County jails, state and federal prisons.   Big difference in what you have to do to go to one or the other, and for the length of time, too.

I've been to jail.  Only for a couple of hours until my business partner bailed me out.   Charges were tossed out by the judge as too ludicrous.
So it had no effect on me other than to give me a great story to tell.

I know one person who went to prison for 8 years and got out about 12 years ago.  It took them six months before they could go thru a door without permission.   It was that ingrained.   Still had issues over that up to 2 years out of prison.
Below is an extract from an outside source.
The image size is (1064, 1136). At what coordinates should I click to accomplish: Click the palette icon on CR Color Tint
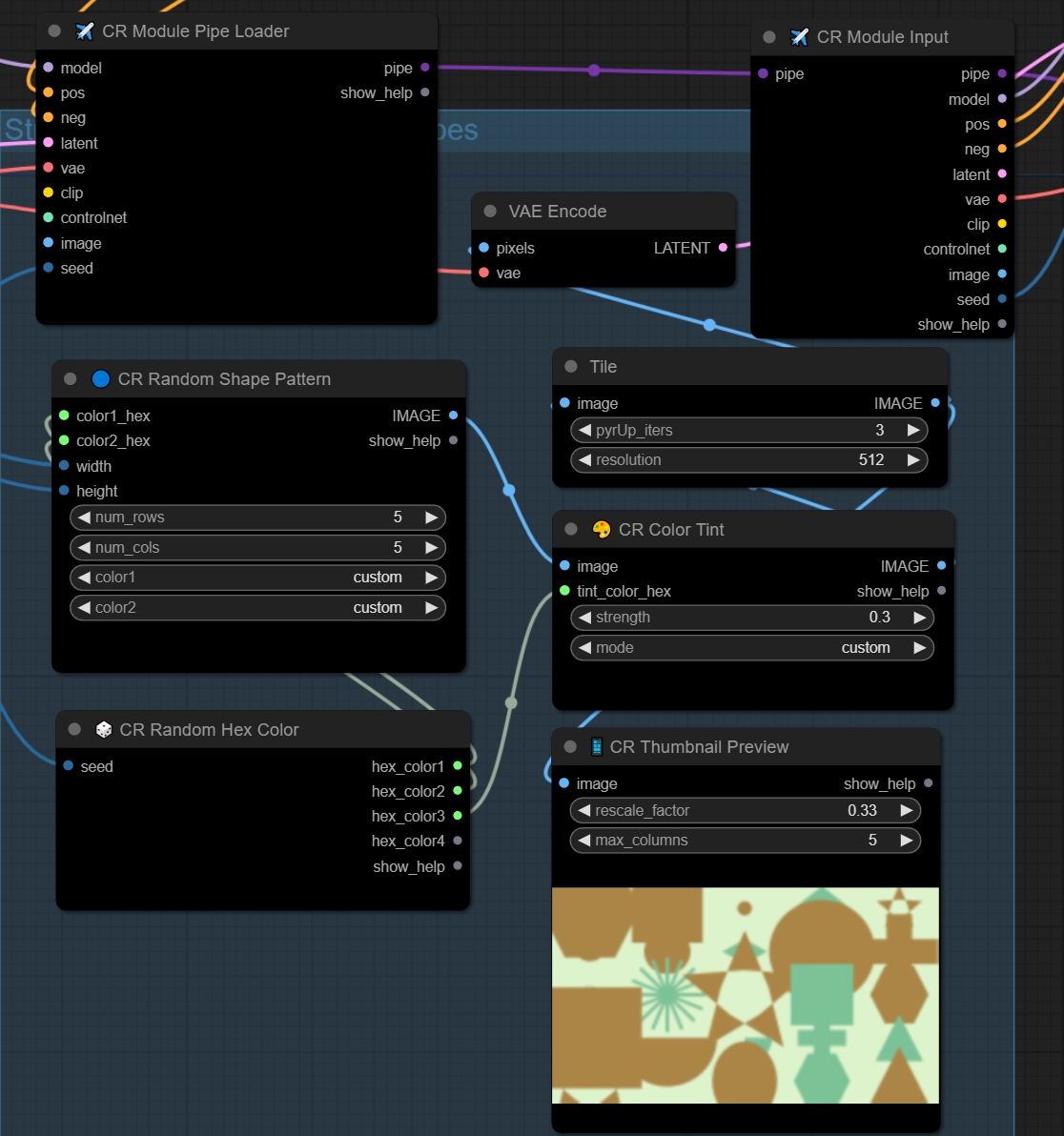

Thankfully his parents weren't engaged in criminal activities and gave him a place to stay and helped him get a job.  Didn't pay squat, but it gave him spending money while he got on his feet and got used to being a free person again.   After 2 years, he got married and went to college.  Made straight As and got a free ride for the last 2 years.   
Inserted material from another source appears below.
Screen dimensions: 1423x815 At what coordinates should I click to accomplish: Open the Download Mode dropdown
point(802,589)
He's done very well and deservedly so.  Most people have no idea he's ever been to prison and would be quite surprised to find that out.

He had a number of lucky breaks, the foremost being having a safe place to resettle to.  But he really worked hard to up the odds of all the other lucky breaks happening.

But what made it work is that while he was in prison he decided to become a different person.  He worked at it.  He made himself into someone that people would like, would trust, and would respect.   In other words, he decided to leave the dumb-ass criminal gang lifestyle behind and that's just what he did.

I know one other person who is currently in prison.  They ended up there after they got wasted and killed someone with their car.   It could be quite a few more years - even 10 or more.

Their parent is being a "helicopter parent" and trying to do all kind of stuff for their kid.   Their kid needs to stop being an overaged child who can't handle themselves and turn into a responsible adult.  I'm not sure how babying them is going to help out with that.   We'll see.

I feel for people who have transformed themselves into worthy individuals, because I know we make it harder than we should for them to succeed after they are out of prison.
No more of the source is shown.